An estimated 600,000 seniors live in Nevada, nearly one-third of the 1.9 million eligible voters in the Silver State.
Recent polls have shown former President Donald Trump, 78, up by five points over Joe Biden, who won the state in 2020.
The first lady, who jetted back from Europe to catch the end of son Hunter Biden’s felony gun charge trial earlier this week, kicked off the “Seniors for Biden-Harris” whistlestop tour with events in Green Bay, Wisconsin, and Duluth, Minnesota, Thursday.
The campaign is hoping bingo and pickleball events, rallies and phone banks will send the older voting demographic to the polls in support of a candidate who would be 86 by the end of a second consecutive term.
“Joe Biden is a healthy, wise, 81-year-old, ready and willing to get to work every day to make our future better,” Jill Biden, 73, told the Reno audience, echoing similar stump speech remarks in Duluth.
She said, “Joe isn’t just one of the most effective presidents of our lives, in spite of his age, but because of it.”
Jill Biden was introduced to the Nevada crowd by actress/activist Jane Fonda, 86, who shrieked that presumptive GOP nominee Trump “is a convicted felon who wouldn’t even qualify for a security clearance for God’s sakes, we absolutely cannot get him again.”
Fonda, derided by many for her Vietnam War visit to Hanoi and support for communist troops, said she “got scared” while flying into Nevada’s second-largest city.
“Houses are so exposed to just unrelenting sun,” she declared.
“There’s no tree protection.
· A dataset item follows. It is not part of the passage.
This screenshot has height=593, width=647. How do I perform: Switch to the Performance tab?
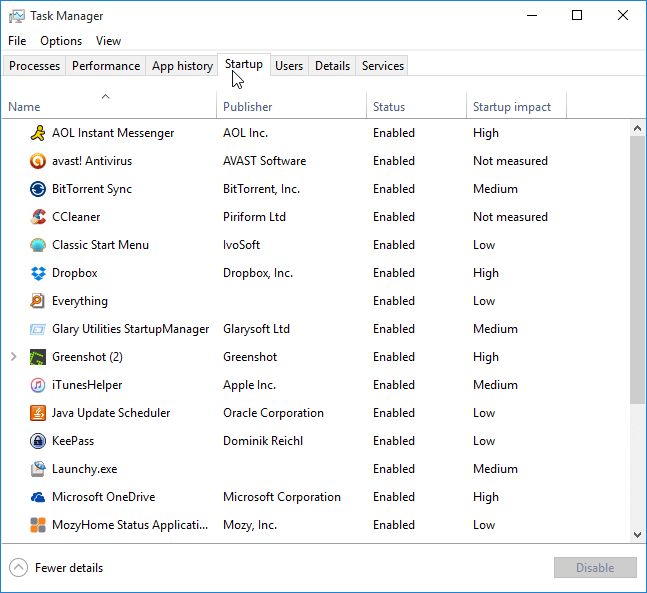coord(106,66)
I didn’t see any solar panels on any homes. … People who work outside are going to die because it’s going to be above 110 [degrees].”
Fonda then claimed Trump “invited all the executives of the big oil companies and he sat down and looked them straight in the eye and he said, ‘If you give me $1 billion, I will kill all the regulations, the environmental regulations that you don’t like, the Clean Air Act, the Clean Water Act.’”
“There’s no tree protection. I didn’t see any solar panels on any homes. … People who work outside are going to die because it’s going to be above 110 [degrees].”
The actress, who rose to fame in the prehistoric spoof “Barbarella,” offered no substantiation for the claim.
While the Reno audience appeared enthusiastic in supporting the comments of Fonda and Biden, not every group of seniors embraced the re-election effort.
“While we respect Dr. Jill Biden’s support for her husband, it is concerning to see President Joe Biden continually placed in high-pressure public situations that highlight his vulnerabilities. This, in our view, borders on elder abuse,” said Rebecca Weber, CEO of the Association of Mature American Citizens, or AMAC, a conservative-leaning seniors group.
Weber said, “We firmly believe that the ability to lead effectively is not determined by age but by mental acuity, experience, and judgment. It is crucial for any leader, especially the President of the United States, to possess the mental sharpness necessary to navigate the complexities and demands of the office.”